Au milieu de drapeaux français et palestiniens, les manifestants scandaient notamment « non, non à l’islamophobie », avec plusieurs slogans et pancartes ciblant le ministre de l’Intérieur: « Même si Retailleau ne veut pas, nous on est là », « c’est pas les femmes voilées, c’est pas les musulmans, c’est Retailleau qu’il faut virer ».

Des organisations antiracistes avaient appelé à défiler dans la capitale, où la préfecture de police a compté 3.700 participants et les organisateurs 15.000, et ailleurs en France: ils étaient quelque 400 à Lille, environ 200 à Lyon selon la préfecture, 150 à Marseille selon les organisateurs et la préfecture de police.

Le député LFI Éric Coquerel a déploré une « augmentation de l’islamophobie de manière incontestable, jusqu’à la mort d’Aboubakar Cissé dans une mosquée ». « Jamais on ne dira assez la responsabilité du ministre Retailleau qui fusionne droite et extrême droite », a-t-il lancé, assurant à « nos compatriotes de confession musulmane » qu' »on ne lâchera rien ».

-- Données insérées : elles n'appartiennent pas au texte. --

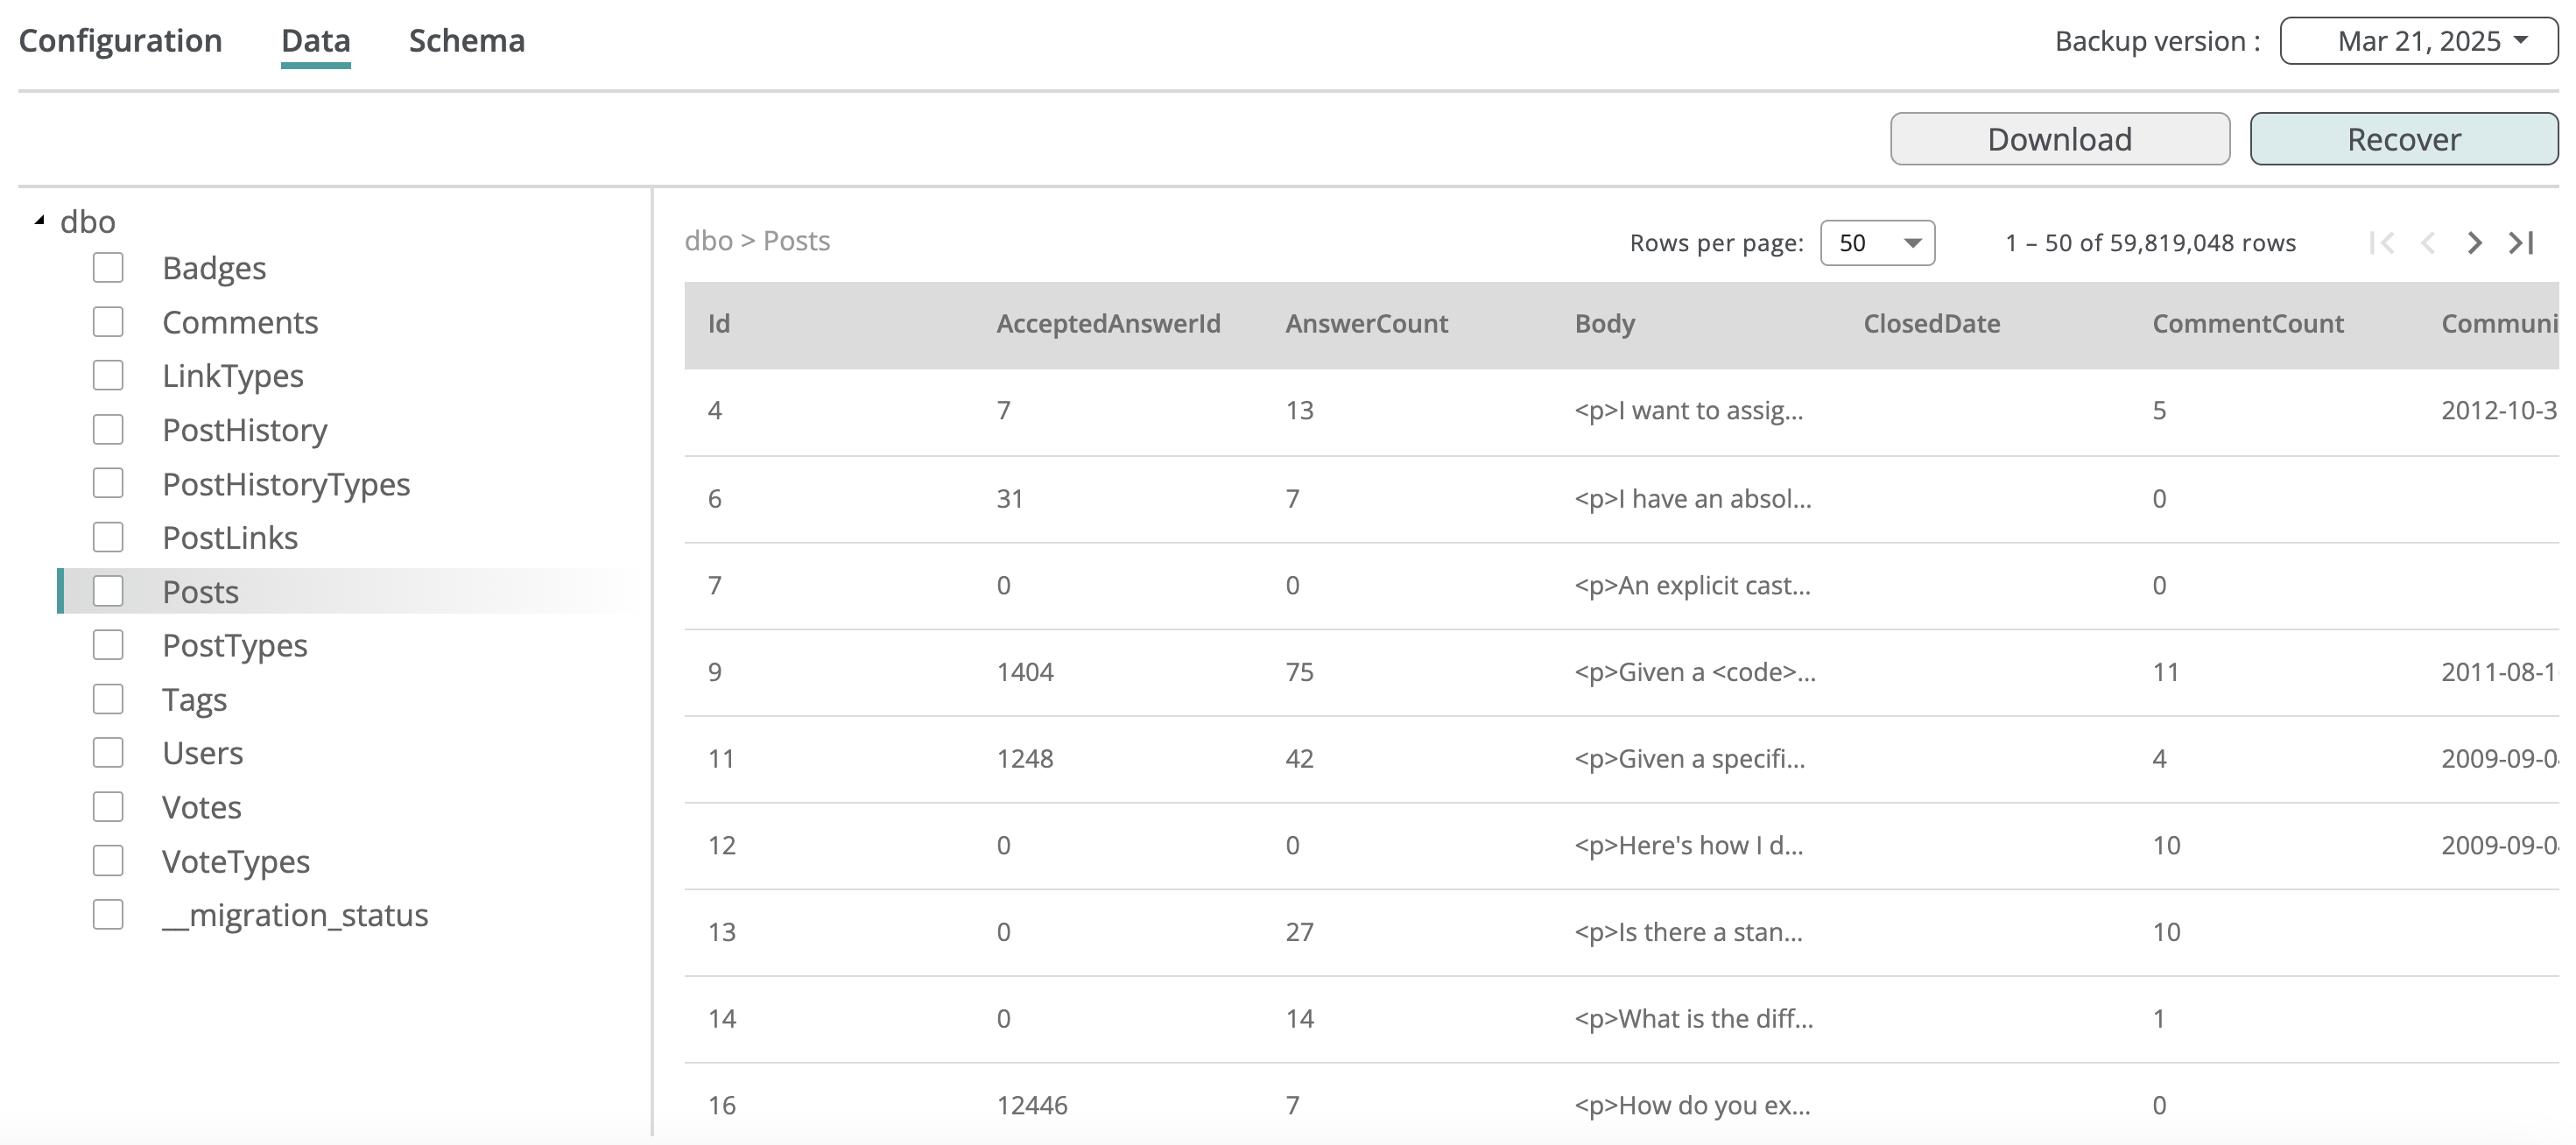Select the Comments table in tree
This screenshot has width=2576, height=1145.
240,322
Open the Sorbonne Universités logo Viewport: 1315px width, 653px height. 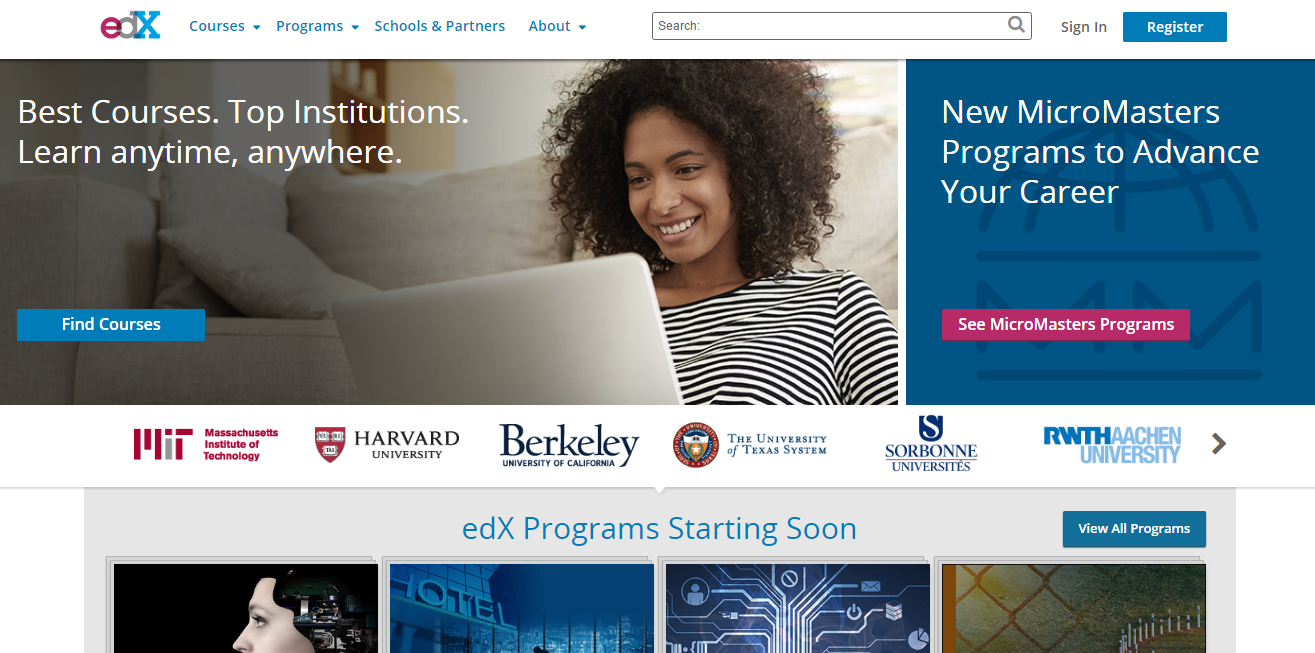(x=931, y=444)
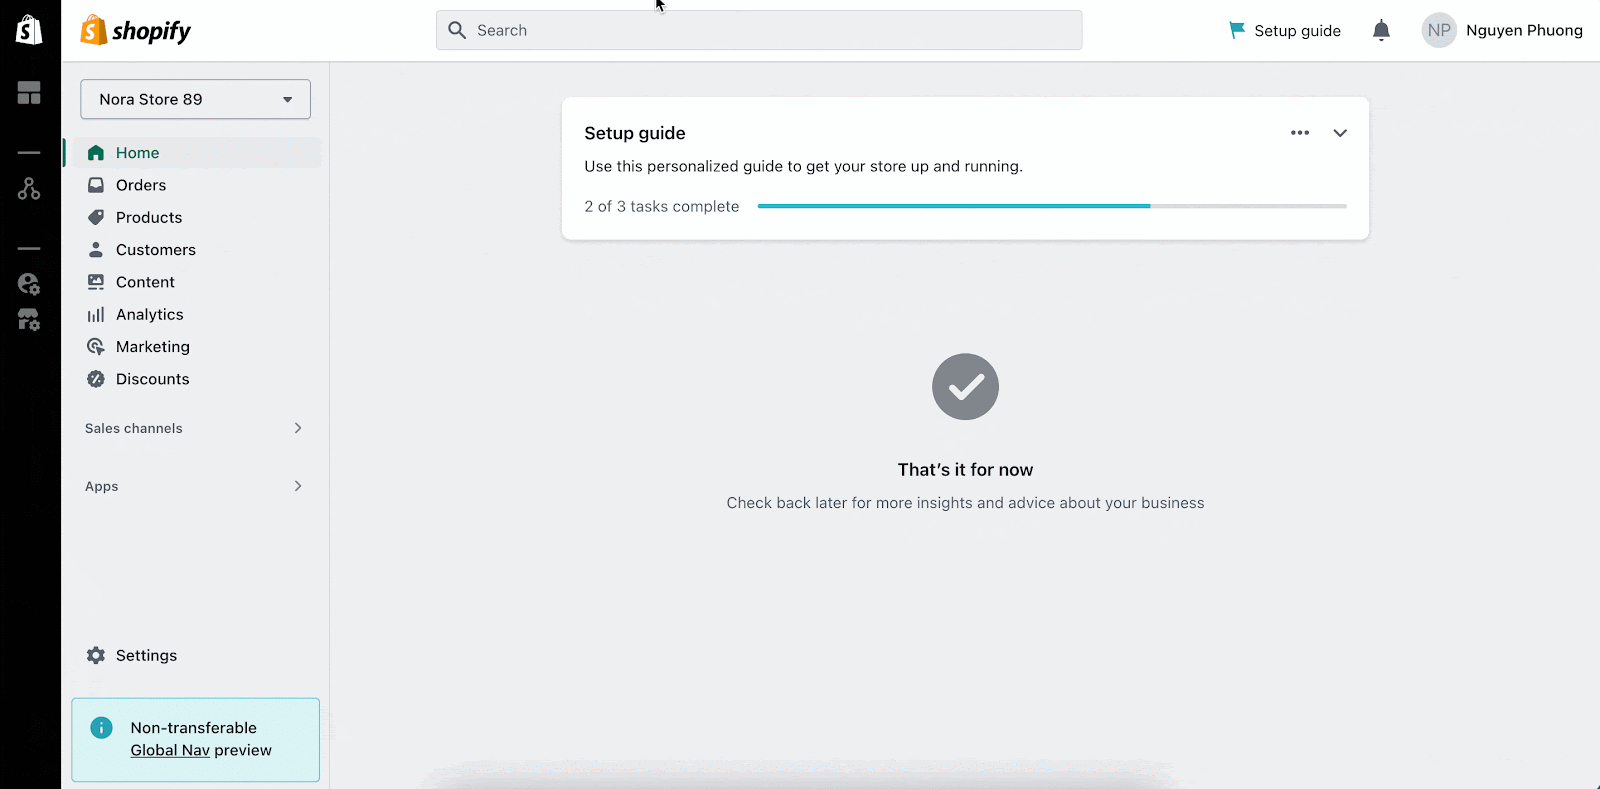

« L’islamophobie tue, blesse, discrimine, humilie… Stop », pouvait-on lire sur une pancarte à Marseille, où, dans le rassemblement, se trouvaient aussi un prêtre catholique, le père Joseph Sene, 36 ans, « venu soutenir nos frères musulmans », et un pasteur protestant, Bryan Parrish, 63 ans, pour lequel « on peut très bien vivre ensemble ».

Les trois premiers mois de l’année ont enregistré une augmentation des actes antimusulmans de 72% par rapport à la période en 2024 avec 79 cas recensés, selon un décompte du ministère de l’Intérieur.

Yassine Benyettou, secrétaire national du collectif RED Jeunes et coorganisateur de la marche, a déploré cette semaine « une peur constante » grandissante dans la communauté musulmane, estimant que la « parole décomplexée » d’une partie de la classe politique alimente un climat antimusulman.

Le meurtre d’Aboubakar Cissé a ravivé un débat autour du terme même d' »islamophobie ».

Bruno Retailleau, dont l’attitude dans cette affaire a été critiquée à gauche et par des proches de la victime, a estimé qu' »il y a une connotation idéologique du terme +islamophobie+ très marquée vis-à-vis des Frères musulmans, qui fait que dans notre ministère, on prend la précaution de ne pas l’utiliser ».

Le Premier ministre François Bayrou a au contraire défendu l’emploi du terme « islamophobe » dans cette affaire.

Ce débat a trouvé un écho dans le cortège parisien dimanche avec cette pancarte brandie par un manifestant: « Ils ne sont pas islamophobes, c’est juste qu’ils n’aiment pas les musulmans ».